TESTO SCELTO →
È uscito da poco il saggio Empatia negativa. Il punto di vista del male per Bompiani, un duetto teorico ricco e documentato scritto a quattro mani dagli studiosi Stefano Ercolino e Massimo Fusillo. Ripercorrendo e rinnovando la teoria dell’empatia tra estetica, teoria della ricezione e psicologia, il saggio studia quella che definisce come empatia negativa, l’attrazione che abbiamo verso personaggi o opere d’arte negative, disturbanti e perversamente seduttive, comparando casi che provengono dalla letteratura (come il recente Le Benevole di Littell), le installazioni d’arte (I Sette Palazzi Celesti di Kiefer) e anche le serie tv (Breaking Bad in primis). Ne parliamo qui con gli autori del volume.
Il libro innanzitutto com’è nato? Credete che gli studi sull’empatia abbiano raggiunto la maturità adeguata a livello globale, dopo gli studi seminali e ormai storicizzati di Lipps, Worringer, passando per Jauss, fino ai più recenti Hoffmann, Keen e Felski, ed anche il “nostro” Pinotti? E come si inserisce questo libro nella vostra precedente produzione di studiosi?
Massimo Fusillo: L’idea di lavorare sull’empatia negativa mi è venuta anni fa, quando ho presentato un lavoro a un seminario dell’International Comparative Literature Association dedicato al tema della paura, quindi in un contesto di studi sulle emozioni. Mi sono accorto ben presto che mancava una trattazione ampia su questo tema; ne ho parlato con Stefano, che si è subito interessato all’elaborazione teorica del concetto. Come sempre, per certi versi il saggio è in continuità con i miei precedenti, soprattutto per l’impostazione intermediale (ben presente in Feticci), per altri invece è nuovo, non solo perché nasce dal confronto con un altro studioso, ma anche perché affronta aspetti delle scienze cognitive e della teoria della ricezione di cui non mi ero mai occupato.
Stefano Ercolino: Quando Massimo mi parlò per la prima volta dell’idea di empatia negativa, eravamo a cena a Napoli nel dicembre del 2015, in occasione del convegno annuale dell’Associazione per gli Studi di Teoria e Storia comparata della Letteratura. Il concetto mi affascinò subito molto e in pochi minuti decidemmo che avremmo scritto un libro insieme sull’argomento. Certo, c’era un lavoro di elaborazione teorica importante da fare, per via della vastità e dello spessore della bibliografia da esaminare e, soprattutto, del taglio intermediale che volevamo dare al progetto: parlare di empatia negativa in relazione alla letteratura è una cosa; farlo a proposito della pittura è un’altra. La ricerca è stata particolarmente stimolante per chi, come me, veniva da due libri di morfologia storica e teoria del romanzo (Il romanzo massimalista e Il romanzo-saggio, 1884-1947), e sentiva il bisogno di occuparsi di qualcosa di diverso – almeno per un po’.

VOCI →
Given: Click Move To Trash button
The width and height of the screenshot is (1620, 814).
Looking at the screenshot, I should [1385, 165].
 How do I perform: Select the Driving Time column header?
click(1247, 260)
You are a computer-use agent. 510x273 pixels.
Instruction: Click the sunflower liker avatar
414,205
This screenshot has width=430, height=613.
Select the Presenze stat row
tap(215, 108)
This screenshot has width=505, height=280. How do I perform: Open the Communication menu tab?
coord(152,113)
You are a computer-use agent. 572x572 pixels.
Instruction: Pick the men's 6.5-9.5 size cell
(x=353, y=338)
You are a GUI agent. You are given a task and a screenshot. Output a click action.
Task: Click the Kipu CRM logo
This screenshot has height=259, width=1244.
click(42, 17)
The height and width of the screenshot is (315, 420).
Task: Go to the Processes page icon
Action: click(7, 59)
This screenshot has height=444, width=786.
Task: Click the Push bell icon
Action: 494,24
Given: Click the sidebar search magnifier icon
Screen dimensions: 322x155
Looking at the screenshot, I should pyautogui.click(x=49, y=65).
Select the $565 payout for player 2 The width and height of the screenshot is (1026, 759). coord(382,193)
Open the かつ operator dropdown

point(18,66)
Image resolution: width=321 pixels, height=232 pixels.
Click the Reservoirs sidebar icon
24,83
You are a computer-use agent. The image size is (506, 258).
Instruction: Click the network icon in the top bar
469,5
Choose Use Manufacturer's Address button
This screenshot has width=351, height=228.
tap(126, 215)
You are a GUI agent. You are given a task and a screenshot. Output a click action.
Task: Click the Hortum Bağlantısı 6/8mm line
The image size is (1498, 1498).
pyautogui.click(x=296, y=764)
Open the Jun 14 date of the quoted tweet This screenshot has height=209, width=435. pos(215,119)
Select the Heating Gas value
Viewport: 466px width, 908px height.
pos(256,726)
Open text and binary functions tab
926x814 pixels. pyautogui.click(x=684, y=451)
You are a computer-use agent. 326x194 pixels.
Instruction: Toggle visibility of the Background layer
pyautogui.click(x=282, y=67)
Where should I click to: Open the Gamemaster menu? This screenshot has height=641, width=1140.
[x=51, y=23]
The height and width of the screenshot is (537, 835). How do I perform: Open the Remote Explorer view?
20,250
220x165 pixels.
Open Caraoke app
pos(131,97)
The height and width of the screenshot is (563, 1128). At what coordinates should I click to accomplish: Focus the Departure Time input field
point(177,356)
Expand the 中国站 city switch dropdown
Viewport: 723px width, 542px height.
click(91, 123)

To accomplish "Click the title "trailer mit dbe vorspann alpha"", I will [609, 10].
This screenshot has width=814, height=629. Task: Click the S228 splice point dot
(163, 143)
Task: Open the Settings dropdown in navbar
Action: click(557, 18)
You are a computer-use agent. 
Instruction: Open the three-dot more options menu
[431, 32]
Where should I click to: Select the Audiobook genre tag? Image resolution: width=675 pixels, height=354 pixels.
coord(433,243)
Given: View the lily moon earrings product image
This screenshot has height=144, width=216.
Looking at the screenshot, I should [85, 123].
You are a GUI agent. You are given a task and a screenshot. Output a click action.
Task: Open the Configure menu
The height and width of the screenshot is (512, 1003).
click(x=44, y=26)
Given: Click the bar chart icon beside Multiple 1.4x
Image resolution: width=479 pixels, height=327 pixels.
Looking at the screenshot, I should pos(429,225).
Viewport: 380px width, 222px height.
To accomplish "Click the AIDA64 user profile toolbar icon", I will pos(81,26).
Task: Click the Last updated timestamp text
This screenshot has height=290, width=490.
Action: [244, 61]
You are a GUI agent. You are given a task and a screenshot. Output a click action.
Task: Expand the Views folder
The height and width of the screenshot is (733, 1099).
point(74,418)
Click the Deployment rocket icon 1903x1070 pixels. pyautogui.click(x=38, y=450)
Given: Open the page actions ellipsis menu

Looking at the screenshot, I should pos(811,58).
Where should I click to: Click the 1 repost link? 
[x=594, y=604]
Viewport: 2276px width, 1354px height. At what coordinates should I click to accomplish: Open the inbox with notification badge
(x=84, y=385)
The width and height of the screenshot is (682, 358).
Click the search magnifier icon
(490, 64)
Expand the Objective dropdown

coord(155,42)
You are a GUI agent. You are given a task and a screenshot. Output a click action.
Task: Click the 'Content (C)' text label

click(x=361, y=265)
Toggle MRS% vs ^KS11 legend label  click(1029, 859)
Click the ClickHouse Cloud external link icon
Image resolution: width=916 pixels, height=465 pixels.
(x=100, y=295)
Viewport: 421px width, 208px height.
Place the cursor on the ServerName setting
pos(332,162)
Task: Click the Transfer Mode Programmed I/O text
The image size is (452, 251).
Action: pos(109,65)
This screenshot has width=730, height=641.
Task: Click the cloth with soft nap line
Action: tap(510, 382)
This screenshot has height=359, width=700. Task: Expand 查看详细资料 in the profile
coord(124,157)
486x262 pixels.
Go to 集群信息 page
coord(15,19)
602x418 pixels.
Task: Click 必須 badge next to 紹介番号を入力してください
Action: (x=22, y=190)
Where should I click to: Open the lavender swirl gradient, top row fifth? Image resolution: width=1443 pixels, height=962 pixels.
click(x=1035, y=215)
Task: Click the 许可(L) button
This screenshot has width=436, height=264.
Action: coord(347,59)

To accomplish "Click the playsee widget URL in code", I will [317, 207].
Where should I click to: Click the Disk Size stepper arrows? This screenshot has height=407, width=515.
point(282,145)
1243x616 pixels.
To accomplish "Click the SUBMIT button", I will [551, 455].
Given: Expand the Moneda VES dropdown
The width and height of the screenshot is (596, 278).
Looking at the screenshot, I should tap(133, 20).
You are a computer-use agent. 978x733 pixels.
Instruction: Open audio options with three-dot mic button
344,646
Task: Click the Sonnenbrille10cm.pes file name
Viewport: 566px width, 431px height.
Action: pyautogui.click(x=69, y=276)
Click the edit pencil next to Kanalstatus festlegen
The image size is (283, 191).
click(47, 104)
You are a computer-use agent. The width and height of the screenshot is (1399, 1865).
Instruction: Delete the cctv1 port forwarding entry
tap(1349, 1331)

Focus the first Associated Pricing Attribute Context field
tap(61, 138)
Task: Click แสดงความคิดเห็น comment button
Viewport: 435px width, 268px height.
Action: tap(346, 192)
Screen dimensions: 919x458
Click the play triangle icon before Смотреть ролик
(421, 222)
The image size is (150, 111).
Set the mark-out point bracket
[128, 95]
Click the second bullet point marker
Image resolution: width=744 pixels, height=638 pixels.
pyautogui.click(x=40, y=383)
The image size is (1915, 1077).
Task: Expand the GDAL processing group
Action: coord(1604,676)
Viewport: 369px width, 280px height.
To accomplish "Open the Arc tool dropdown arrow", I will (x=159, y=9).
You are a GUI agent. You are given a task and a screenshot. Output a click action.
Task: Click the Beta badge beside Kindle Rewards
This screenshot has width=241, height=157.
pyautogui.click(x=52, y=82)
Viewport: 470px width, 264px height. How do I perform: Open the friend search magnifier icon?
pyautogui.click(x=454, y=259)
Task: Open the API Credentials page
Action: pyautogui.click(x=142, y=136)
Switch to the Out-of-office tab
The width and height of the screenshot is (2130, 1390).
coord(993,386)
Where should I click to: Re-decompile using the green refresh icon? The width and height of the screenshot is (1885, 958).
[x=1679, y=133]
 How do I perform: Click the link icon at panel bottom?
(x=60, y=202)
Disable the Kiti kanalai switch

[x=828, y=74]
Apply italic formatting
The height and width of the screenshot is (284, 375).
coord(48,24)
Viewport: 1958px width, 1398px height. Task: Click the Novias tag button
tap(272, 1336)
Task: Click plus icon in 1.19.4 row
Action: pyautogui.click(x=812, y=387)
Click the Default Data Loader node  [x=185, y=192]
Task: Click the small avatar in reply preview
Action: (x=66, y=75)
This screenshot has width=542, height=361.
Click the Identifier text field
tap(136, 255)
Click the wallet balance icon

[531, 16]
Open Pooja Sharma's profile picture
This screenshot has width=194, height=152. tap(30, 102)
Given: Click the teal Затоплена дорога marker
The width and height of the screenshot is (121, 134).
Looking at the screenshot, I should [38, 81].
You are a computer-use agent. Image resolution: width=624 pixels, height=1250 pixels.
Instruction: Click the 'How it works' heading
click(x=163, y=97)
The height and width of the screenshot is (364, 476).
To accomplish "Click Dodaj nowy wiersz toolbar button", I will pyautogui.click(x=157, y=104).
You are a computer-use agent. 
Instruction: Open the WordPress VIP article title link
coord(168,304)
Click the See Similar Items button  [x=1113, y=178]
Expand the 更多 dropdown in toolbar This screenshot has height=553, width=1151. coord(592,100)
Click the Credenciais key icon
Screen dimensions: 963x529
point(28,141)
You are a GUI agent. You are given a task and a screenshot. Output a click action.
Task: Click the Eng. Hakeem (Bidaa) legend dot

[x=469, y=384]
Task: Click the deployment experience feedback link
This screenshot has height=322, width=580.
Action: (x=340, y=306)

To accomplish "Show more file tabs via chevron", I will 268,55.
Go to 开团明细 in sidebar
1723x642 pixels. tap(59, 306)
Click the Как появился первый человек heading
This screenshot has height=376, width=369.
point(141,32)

ESERCIZIO →
Trascrivi fedelmente il passo dell'intervista sull'empatia negativa che va da "Massimo Fusillo: L’idea" fino a "ero mai occupato.".

SOLUZIONE →
Massimo Fusillo: L’idea di lavorare sull’empatia negativa mi è venuta anni fa, quando ho presentato un lavoro a un seminario dell’International Comparative Literature Association dedicato al tema della paura, quindi in un contesto di studi sulle emozioni. Mi sono accorto ben presto che mancava una trattazione ampia su questo tema; ne ho parlato con Stefano, che si è subito interessato all’elaborazione teorica del concetto. Come sempre, per certi versi il saggio è in continuità con i miei precedenti, soprattutto per l’impostazione intermediale (ben presente in Feticci), per altri invece è nuovo, non solo perché nasce dal confronto con un altro studioso, ma anche perché affronta aspetti delle scienze cognitive e della teoria della ricezione di cui non mi ero mai occupato.